The High Court was further modified by 15 September 1947 Act, and then again by 19 April 1948 Act.
Internment of accused
The French concentration camps used by the Vichy regime to intern Jews, Gipsies, Spanish Republicans, Resistants and others, were now used to detain presumed collaborationists. In Paris, these included the Velodrome d'Hiver, the Drancy internment camp and the Fresnes prison, which held Tino Rossi, Pierre Benoit, Arletty, and the industrialist Louis Renault. The 4 October 1944 ordinance authorised prefects to intern dangerous prisoners until the end of hostilities. For some Collaborationists, internment meant protection from popular vengeance.On 31 October 1944, the Minister of Interior Adrien Tixier created commissions charged with controlling the internment camps and home confinements. The Red Cross was permitted to visit the camps. Tixier then stated on 30 August 1945 that although the war was not yet officially ended, further internments were prohibited except for cases of spying or major black marketeering. The 10 May 1946 Act fixed the legal date of the end of the war, and at the end of May 1946, all internment camps were cleared.
Trials
The first high official tried in the purge was Jean-Pierre Esteva, Resident General of France in Tunisia. He was sentenced to detention for life on 15 March 1945, avoiding capital punishment because the court recognised that he had assisted patriots in May 1943, just before quitting Tunisia. In state of illness, Esteva was pardoned on 11 August 1950 and died a few months later.The trial of Pétain began on 23 July 1945. Pétain's defense lawyer, Jacques Isorni, pointed out that the public prosecutor, André Mornet, had also been in charge of the failed Riom Trials organized by Pétain under the Vichy regime. This may not have impressed the judge, Pierre Mongibeaux, who had sworn allegiance to Petain in 1941. The 89-year-old Marshal was sentenced to death on 15 August but the sentence was commuted to life imprisonment. He lived six more years, banished to the Île d'Yeu.

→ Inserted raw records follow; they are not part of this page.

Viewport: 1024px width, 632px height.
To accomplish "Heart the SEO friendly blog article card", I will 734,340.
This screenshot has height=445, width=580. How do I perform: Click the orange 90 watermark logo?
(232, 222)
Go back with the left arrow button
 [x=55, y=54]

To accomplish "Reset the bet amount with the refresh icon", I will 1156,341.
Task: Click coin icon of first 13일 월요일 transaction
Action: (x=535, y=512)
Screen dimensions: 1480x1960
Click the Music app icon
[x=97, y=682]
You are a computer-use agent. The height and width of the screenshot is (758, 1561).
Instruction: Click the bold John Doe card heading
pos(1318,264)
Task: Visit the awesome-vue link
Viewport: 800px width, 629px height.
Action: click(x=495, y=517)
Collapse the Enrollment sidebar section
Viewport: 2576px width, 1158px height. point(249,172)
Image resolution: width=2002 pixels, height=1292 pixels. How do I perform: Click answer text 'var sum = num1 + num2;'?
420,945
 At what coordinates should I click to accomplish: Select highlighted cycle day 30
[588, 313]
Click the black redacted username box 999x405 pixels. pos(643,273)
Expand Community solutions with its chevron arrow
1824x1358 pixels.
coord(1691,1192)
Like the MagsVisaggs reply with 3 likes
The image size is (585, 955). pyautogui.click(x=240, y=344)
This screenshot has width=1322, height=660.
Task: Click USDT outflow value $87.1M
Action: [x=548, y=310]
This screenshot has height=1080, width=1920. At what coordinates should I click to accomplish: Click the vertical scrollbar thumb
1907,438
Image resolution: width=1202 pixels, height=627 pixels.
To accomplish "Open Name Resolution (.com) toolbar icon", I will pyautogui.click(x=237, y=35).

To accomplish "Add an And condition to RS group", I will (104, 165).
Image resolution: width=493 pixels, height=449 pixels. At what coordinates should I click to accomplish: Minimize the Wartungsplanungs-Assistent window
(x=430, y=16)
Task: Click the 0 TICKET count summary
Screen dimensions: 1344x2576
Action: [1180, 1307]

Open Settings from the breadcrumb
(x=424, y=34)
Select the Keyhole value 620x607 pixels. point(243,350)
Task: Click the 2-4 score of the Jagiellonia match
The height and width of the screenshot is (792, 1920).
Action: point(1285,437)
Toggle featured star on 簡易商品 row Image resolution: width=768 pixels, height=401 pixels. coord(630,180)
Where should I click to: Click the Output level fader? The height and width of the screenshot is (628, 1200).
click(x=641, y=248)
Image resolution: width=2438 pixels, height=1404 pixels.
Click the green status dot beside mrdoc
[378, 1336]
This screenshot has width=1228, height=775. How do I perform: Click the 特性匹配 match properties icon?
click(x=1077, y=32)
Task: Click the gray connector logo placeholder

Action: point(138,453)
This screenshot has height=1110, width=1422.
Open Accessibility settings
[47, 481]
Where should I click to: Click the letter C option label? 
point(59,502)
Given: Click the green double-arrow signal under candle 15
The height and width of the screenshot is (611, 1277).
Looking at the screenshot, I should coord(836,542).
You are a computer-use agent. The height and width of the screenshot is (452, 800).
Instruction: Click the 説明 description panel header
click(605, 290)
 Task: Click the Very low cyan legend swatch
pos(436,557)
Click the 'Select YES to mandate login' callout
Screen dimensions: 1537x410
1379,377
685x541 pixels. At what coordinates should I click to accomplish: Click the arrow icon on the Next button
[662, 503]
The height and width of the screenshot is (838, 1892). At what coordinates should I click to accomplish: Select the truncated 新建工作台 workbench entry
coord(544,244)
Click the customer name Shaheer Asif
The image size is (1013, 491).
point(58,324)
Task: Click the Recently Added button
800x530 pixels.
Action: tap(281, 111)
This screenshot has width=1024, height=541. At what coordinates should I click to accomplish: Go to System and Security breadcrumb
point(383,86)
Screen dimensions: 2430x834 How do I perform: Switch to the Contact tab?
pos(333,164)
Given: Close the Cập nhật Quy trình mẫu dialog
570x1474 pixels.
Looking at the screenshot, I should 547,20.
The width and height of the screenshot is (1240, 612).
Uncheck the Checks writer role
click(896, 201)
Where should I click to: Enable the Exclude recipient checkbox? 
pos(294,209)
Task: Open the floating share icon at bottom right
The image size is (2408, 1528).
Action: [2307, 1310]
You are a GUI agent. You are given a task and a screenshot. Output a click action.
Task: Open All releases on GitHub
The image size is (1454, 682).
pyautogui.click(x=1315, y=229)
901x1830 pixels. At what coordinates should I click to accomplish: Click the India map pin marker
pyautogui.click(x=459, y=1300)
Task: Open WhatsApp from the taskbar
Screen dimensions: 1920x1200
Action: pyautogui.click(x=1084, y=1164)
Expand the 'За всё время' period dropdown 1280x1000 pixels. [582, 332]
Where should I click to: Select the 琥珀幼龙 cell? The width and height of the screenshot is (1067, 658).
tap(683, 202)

documentary film Divide and Conquer
Pierre Laval, the French Prime Minister from July to December 1940 and from April 1942 to August 1944, had fled to Francoist Spain. Franco sent him back to Innsbruck in Austria, which was part of the U.S. Occupation Zone. Laval was handed over to the French authorities and his trial started in October 1945. In a hasty, rancorous trial, he was sentenced by an openly hostile jury to death on 9 October 1945 and killed a week later.
By 1 July 1949, the High Court had given out 108 sentences, 106 against former ministers:
- In eight cases, the defendants had died before their trials and judicial proceedings were stopped, including that of Jean Bichelonne.
- Three persons, including Marcel Peyrouton, were acquitted and 42 were given non-lieux, including Jacques Le Roy Ladurie and Jérôme Carcopino, Minister of National Education in François Darlan's cabinet.
- Eighteen were sentenced to death, of whom three were carried out on Pierre Laval, Milice leader Joseph Darnand and Fernand de Brinon, representative of the Vichy government to the German High Command in Paris and state secretary. Five sentences were commuted, among them Pétain, Henri Dentz, commander of the Army of the Levant and Raphaël Alibert, signatory of the first Statute on Jews. Ten others were condemned to death in absentia.
- Eight men were sentenced to forced labour, Jacques Chevalier, Minister Paul Baudoin, Charles Nogues, Minister Gabriel Auphan, Minister Hubert Lagardelle and others.
- Fourteen were imprisoned, including Yves Bouthillier, André Marquis, préfet maritime of Toulon, Bléhaut Henri and others; a life sentence was given to Jean-Pierre Esteva.
- Fifteen sentences of dégradation nationale were issued, including François Piétri, Vichy ambassador to Spain, and Adrien Marquet. Seven of the sentences were suspended for compensating "acts of Resistance", including those of Jean Ybarnegaray and André Parmentier.